Community,
A Reflection of the Fingerprints of God
Sylvia Meredith, Director,
Alzona Preschool and Child Care Center, Phoenix, Arizona
What do you think of when you
hear the word Community? Is it the people or families you work
with, your neighborhood, or does it reach farther? How do you
relate with your community and what relationships does your
community have with your program? How would Jesus describe
community?
Alzona Lutheran Preschool was
opened July 13, 1978, as a ministry to the community, and we are
now caring for the children of children that we provided care
for 15 to 20 years ago. We are located in an area of South
Phoenix, which has been labeled as one of the lowest income,
highest crime and gang areas in the city, but Alzona has become
a ‘safe haven’ for the children and families in this
community.
At Alzona, Community is every
child who walks through our door, every parent and prospective
parent who inquire about our program. It is the Naval Reserve
Center around the corner, the grocery store down the street, the
Elementary and Middle Schools that “our” children attend. It
is the High School across the street and every student who has
in some way been a part of or has touched our program. It
includes the company we have a public/private partnership with,
it even reaches across town 50 miles to the store that donated
items to be raffled at our Community Harvest Festival and to the
church in Sun City whose Men’s group had a fundraiser for the
preschool. Community has no walls or boundaries— it only has
the limits we place upon it.
Alzona doesn’t have your ‘typical’
clientele who work traditional 9 to 5 jobs. A lot of our
clientele are single parents who work two jobs to make ends
meet, work odd hours and don’t have the luxury of working ‘Monday
– Friday’. Alzona has a diverse ethnic population, which
come from various countries around the world. Many of our staff
are bilingual and share with parents and children alike.

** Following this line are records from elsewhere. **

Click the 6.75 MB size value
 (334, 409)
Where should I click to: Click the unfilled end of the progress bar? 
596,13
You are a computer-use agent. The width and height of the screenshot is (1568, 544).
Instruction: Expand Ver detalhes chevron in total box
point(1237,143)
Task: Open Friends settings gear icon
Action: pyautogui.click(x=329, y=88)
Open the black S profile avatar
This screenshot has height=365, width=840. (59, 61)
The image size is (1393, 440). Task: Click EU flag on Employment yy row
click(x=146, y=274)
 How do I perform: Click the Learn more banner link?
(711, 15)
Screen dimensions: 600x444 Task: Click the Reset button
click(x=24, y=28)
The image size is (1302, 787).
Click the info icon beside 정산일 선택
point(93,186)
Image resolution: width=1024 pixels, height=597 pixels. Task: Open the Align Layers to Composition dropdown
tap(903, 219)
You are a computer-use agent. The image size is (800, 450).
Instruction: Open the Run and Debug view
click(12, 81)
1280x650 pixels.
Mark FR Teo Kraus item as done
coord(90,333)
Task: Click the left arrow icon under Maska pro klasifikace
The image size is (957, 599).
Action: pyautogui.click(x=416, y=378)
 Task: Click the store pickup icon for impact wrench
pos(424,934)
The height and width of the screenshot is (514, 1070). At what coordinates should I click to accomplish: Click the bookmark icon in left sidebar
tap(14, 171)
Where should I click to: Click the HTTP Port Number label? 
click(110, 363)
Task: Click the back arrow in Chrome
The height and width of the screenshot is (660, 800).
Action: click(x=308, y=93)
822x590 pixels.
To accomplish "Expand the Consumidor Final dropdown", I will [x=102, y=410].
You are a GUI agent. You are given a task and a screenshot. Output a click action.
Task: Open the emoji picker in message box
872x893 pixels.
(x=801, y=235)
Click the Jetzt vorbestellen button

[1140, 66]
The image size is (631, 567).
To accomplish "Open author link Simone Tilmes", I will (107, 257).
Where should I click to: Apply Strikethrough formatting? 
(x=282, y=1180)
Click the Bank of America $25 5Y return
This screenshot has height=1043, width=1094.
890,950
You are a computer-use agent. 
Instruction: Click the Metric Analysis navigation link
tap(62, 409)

When I came to Alzona six years
ago, I knew God had brought me here for a reason. Within months
of arriving, I began to hear of the community need for infants,
evenings, early mornings, and even weekend hours of care from
parents who worked “non-traditional” jobs. About five years
ago, Alzona did a community needs assessment in conjunction with
an Expansion-Enhancement Contract provided by the Arizona
Department of Economic Security (DES). This needs assessment
done with current
clientele, as well as three major
corporations in the area, made us aware of the lack of
affordable quality childcare, the desperate need for those “non-traditional”
hours of care, and lack of infant care. Fortunately, tied in
with this DES Contract was four years of funding for $200,000.
As a result of being awarded this contract, Alzona was able to
reach out to the community to assist with meeting their needs
for “non-traditional” evening and weekend hours and Infant
Care.
Alzona also has an ongoing
relationship with the community high school across the street.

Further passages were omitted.